The repatriation from Spain of six Americans hit the newspapers in the States because Harold E. Dahl was a famous aviator who had been captured in July 1937. The newspapers reported at the time that he escaped death thanks to his beautiful wife, Edith Rogers Dahl, a famous night club singer, who wrote a letter to Franco asking for clemency, and included with it a rather provocative photo of her. Supposedly Franco replied assuring her that her husband’s life would be spared. He signed the letter with the phrase “Your obedient servant kisses your foot.” On their arrival, Dahl was retained by the police due to a few checks that had bounced in 1936. Kerhlicker told to the press that during their trip on the Exiria it was the first time in two years that the three Brigaders ate meat.
Curiously, the documentation of the Summary Trial does not finish with the Brigaders’ exit from Spain. Once set in motion, the wheels of Franco’s bureaucracy kept turning, generating an absurd sequence of events. On March 4, 1943, three years after their liberation, the Provincial Commission of Examination of Sentences in Castellón de la Plana proposed the commutation of their sentences from 30 years to 6 years in prison, but the Central Commission refused the proposition and commuted them to 12 years. The ineptitude of Spanish justice had no limits: Two months later Castellón’s Military Judge requested from the Burgos prison the addresses of the Brigaders (who should be still in Spain, according to the Administration of Military Justice) to communicate to them their commutation. Incredible as it may seem, in February 1952, 12 years after the volunteers’ return to the United States, the Central Prison of Burgos replied to a letter from the Commanding Judge of the Military Court, informing him that in 1940 the three Americans had been expelled from the country. It was not until January 29, 1954, almost 14 years after their release that Spain finally closed the Summary Trail.

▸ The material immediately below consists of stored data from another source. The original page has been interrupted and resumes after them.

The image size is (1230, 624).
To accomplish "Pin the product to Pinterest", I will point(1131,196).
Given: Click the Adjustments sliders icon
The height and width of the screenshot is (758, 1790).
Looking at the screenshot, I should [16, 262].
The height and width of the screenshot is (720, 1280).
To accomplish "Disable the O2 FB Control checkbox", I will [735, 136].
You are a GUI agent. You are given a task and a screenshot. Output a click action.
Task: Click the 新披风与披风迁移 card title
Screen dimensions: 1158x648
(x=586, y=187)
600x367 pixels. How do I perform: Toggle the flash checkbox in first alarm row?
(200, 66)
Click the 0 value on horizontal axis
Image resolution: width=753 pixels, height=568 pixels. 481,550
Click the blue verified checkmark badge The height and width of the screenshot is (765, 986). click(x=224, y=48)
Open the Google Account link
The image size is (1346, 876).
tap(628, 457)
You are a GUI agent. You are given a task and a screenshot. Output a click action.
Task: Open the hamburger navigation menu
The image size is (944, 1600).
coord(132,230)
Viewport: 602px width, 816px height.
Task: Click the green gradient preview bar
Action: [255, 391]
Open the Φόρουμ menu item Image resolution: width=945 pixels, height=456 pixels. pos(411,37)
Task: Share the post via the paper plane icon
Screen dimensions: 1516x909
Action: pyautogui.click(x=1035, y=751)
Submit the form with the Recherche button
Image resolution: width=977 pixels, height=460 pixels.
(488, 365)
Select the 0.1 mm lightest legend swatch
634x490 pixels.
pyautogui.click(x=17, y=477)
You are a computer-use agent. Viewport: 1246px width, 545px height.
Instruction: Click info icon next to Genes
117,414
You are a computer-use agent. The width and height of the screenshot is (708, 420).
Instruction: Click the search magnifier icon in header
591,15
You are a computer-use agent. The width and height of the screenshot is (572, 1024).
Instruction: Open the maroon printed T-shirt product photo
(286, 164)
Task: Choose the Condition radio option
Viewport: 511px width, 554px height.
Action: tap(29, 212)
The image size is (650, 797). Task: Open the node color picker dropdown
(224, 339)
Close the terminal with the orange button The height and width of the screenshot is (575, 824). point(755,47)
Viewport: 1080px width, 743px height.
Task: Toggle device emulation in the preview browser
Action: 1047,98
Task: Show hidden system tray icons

Anthony Peter Kerhlicker, Rudolph Ludwig Opara and Lawrence Fant Doran would die years later in the United States. They never knew all the details of their case.
For a longer Spanish version of this article with footnotes, click here.
Anna Martí Centellas was born in Terrassa (Catalonia, Spain) in 1970. She works in a national park and has long been fascinated with the English-speaking members of the International Brigades. Francisco Cabrera Castillo was born in Vinaixa (Catalonia, Spain) in 1951 and lives in Gandesa. A retired service member and researcher of the Spanish Civil war, he is the author of the book Del Ebro a Gandesa and co-author of El frente invisible, which deals with the history of the Republican guerrillas in the years 1936-39.
Well done Anna! a ‘by line’ for you and well deserved. A very interesting and fascinating story. Keep up the good work.
Dear Anna and Cabrera:
A marvelous piece of research and an enthralling story! So important to keep this history alive and you’ve done a marvelous job!
My very best wishes to you both.
Nancy Phillips FFALB
Very interesting and detailed information. Carry on with the excellent work in 2014.
My best wishes for Christmas and the new year.
Terry Bayes Int. National Brigade Memorial Trust U.K.
WHAT HAPPENED TO THESE MEN AFTER RELEASE? WHAT LIVES DID THEY HAVE?